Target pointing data
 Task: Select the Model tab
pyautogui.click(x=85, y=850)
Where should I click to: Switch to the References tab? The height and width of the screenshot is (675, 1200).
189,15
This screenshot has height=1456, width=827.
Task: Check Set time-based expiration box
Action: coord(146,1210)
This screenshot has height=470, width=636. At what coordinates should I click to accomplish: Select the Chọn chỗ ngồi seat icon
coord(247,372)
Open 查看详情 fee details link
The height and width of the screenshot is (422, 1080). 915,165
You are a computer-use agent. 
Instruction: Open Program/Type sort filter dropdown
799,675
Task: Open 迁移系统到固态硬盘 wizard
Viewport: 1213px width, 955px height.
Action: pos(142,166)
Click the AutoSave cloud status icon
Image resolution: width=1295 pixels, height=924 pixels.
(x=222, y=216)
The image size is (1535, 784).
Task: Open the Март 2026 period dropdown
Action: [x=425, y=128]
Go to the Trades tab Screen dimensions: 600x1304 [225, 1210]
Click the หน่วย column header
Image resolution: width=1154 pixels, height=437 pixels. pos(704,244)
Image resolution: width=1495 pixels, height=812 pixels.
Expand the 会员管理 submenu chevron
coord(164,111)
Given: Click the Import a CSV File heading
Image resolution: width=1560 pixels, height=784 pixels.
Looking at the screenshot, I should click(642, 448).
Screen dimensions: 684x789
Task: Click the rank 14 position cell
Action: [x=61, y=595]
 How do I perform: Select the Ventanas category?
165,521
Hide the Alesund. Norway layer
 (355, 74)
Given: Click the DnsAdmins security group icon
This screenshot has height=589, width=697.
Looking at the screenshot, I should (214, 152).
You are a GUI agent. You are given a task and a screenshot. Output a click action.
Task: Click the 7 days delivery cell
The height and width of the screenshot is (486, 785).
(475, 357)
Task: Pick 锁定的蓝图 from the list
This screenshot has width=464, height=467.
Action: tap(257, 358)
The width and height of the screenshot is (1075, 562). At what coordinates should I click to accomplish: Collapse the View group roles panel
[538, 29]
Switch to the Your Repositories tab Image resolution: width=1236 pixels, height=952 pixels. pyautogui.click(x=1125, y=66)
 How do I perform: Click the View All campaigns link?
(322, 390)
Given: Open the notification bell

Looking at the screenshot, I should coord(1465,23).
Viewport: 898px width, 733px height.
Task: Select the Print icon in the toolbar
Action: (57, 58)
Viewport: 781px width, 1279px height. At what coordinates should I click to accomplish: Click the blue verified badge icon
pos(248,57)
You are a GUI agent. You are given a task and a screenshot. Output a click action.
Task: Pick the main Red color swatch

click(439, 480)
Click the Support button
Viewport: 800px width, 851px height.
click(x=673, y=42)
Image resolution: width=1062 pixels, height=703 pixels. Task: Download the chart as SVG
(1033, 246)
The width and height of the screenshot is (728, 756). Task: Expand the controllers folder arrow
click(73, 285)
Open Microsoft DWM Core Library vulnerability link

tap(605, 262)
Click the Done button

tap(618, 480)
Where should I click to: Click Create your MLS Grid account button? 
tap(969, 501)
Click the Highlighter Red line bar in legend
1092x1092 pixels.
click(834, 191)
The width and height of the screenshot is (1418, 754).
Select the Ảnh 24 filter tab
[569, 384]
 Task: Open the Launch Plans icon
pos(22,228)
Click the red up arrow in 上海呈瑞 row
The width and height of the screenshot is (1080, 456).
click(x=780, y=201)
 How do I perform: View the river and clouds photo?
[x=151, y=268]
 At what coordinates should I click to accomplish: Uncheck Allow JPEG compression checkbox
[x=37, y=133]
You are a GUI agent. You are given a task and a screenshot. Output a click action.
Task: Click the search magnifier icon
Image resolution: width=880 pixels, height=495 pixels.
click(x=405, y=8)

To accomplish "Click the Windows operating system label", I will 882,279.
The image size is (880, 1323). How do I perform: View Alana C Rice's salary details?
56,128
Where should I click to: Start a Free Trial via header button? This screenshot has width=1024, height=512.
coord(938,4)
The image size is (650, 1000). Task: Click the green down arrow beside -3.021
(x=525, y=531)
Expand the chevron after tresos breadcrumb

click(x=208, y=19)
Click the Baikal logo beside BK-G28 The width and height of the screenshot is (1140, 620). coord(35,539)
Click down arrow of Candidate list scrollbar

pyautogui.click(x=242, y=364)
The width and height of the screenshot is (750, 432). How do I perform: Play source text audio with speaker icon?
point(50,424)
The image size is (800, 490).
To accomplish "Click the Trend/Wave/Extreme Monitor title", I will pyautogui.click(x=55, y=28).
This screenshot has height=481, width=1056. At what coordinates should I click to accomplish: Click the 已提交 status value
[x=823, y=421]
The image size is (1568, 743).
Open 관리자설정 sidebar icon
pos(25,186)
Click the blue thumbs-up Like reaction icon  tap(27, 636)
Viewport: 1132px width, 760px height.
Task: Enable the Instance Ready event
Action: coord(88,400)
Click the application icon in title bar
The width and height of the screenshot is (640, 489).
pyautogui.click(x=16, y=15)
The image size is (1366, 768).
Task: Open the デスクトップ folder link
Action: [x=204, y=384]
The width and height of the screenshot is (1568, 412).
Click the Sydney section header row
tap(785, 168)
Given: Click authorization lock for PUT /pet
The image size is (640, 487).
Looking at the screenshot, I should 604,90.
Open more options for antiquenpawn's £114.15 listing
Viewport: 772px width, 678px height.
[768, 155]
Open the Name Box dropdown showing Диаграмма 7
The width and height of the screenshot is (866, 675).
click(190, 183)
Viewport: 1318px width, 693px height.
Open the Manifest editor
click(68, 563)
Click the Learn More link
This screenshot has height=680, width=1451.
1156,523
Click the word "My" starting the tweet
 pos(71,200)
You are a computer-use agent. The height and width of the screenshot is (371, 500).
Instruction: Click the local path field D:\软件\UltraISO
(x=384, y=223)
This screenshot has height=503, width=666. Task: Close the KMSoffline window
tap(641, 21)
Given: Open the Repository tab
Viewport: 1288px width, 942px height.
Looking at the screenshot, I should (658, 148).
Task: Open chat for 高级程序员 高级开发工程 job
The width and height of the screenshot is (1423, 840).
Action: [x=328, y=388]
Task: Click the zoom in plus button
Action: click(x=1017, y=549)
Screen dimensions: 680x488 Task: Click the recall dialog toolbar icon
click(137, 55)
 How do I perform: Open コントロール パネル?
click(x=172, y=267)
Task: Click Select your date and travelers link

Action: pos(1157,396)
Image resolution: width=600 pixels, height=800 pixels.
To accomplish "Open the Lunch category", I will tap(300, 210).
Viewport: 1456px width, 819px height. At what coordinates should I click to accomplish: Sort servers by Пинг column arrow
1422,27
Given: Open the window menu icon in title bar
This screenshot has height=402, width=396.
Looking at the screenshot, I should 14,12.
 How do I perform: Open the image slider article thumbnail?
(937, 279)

- [WHAT YOU SHOULD DO]:
Please pick out every line of the data above that contains the word "Where", and copy each one.

- [EXERCISE ANSWER]:
Where should I click to: Switch to the References tab? The height and width of the screenshot is (675, 1200).
Where should I click to: Click Create your MLS Grid account button? 
Where should I click to: Start a Free Trial via header button? This screenshot has width=1024, height=512.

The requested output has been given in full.